Personal information
- Full name: Patrick Joseph Connolly
- Date of birth: 27 July 1941 (age 84)
- Place of birth: Newcastle-under-Lyme, England
- Position: Forward

Senior career*
- Years: Team / Apps / (Gls)
- 1960–1963: Crewe Alexandra / 9 / (3)
- 1963–1964: Macclesfield Town / 45 / (27)
- 1964–1965: Colchester United / 21 / (7)
- Altrincham
- Northwich Victoria
- Winsford United
- Total:  / 30 / (10)

= Pat Connolly (footballer) =

English footballer (born 1941)

Patrick Joseph Connolly (born 27 July 1941) is an English former footballer who played in the Football League as a forward for Crewe Alexandra and Colchester United.

==Career==

Connolly, born in Newcastle-under-Lyme, joined Crewe Alexandra in 1960, making nine appearances and scoring three goals in his time with the club. He moved into non-league football with Macclesfield Town before signing for Colchester United for £1,200 in 1964.

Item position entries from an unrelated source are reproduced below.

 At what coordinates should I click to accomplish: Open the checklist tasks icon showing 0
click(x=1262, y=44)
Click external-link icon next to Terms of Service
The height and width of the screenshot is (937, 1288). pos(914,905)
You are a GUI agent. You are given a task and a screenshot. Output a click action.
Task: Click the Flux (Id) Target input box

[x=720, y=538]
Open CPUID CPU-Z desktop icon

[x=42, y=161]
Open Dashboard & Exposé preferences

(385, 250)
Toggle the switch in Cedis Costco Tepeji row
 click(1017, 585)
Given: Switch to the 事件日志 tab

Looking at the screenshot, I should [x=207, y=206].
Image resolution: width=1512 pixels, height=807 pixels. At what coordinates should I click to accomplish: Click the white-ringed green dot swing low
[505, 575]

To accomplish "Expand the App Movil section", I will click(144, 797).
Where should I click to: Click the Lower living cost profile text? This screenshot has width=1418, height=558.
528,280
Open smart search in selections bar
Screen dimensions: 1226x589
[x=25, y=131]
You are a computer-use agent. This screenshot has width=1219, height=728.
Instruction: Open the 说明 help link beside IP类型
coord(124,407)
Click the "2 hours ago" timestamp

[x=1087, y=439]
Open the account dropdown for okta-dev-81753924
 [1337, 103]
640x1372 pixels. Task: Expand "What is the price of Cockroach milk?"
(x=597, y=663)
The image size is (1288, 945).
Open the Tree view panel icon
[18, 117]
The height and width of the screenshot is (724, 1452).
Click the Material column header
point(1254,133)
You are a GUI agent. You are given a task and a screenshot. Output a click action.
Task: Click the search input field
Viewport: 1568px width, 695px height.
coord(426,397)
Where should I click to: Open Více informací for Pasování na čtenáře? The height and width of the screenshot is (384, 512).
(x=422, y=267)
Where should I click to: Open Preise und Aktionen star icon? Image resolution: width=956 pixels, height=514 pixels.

During the 1964–65 season, Connolly made 21 appearances, scoring seven goals. He made his debut on 22 August in a 1–0 defeat at Layer Road to Carlisle United and scored his first goal on 26 October in a 1–1 home draw with Workington. His last goal for the club came on 20 March 1965 in a 3–1 Essex derby win over Southend United, and made his last appearance on 16 April in a 1–0 defeat to Peterborough United.

Connolly later played for non-league teams Altrincham, Northwich Victoria and Winsford United after his Colchester exit in the summer of 1965.